_What needs to be done_
All that should be output is the block of lines below from the line with "View More (110, 1920)" to the line with "[button] (194, 18)", both included, exactly as written.

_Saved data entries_
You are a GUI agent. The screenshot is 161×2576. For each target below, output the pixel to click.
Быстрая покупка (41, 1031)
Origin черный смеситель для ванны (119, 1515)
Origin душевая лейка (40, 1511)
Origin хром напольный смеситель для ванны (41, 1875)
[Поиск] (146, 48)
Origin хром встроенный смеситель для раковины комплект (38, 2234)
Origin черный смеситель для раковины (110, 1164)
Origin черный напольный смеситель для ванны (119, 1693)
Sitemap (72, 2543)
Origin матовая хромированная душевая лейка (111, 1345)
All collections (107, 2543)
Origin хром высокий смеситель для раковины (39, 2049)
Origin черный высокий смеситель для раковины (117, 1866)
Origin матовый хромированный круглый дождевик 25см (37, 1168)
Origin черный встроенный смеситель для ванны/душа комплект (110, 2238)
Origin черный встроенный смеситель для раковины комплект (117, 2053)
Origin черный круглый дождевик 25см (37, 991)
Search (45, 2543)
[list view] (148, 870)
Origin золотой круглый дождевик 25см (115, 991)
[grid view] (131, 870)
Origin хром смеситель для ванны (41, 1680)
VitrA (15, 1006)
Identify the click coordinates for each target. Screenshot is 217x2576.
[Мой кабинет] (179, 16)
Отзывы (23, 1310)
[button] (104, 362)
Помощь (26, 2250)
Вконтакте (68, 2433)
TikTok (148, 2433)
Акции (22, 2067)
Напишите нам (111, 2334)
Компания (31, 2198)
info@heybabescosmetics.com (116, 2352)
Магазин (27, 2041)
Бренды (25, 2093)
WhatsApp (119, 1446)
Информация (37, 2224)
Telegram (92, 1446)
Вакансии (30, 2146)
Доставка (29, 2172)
--
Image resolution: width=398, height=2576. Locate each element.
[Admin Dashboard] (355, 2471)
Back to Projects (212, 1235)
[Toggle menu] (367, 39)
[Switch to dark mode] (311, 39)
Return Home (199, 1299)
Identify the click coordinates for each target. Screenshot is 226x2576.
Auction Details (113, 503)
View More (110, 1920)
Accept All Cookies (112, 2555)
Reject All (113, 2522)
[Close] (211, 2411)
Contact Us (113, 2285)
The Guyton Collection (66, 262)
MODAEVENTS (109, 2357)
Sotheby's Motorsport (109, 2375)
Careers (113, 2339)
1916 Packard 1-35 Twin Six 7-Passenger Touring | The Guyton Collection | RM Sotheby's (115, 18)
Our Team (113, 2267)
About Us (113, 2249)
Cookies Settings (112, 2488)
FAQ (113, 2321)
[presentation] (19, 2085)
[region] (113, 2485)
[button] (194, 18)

_Written solution_
View More (110, 1920)
Accept All Cookies (112, 2555)
Reject All (113, 2522)
[Close] (211, 2411)
Contact Us (113, 2285)
The Guyton Collection (66, 262)
MODAEVENTS (109, 2357)
Sotheby's Motorsport (109, 2375)
Careers (113, 2339)
1916 Packard 1-35 Twin Six 7-Passenger Touring | The Guyton Collection | RM Sotheby's (115, 18)
Our Team (113, 2267)
About Us (113, 2249)
Cookies Settings (112, 2488)
FAQ (113, 2321)
[presentation] (19, 2085)
[region] (113, 2485)
[button] (194, 18)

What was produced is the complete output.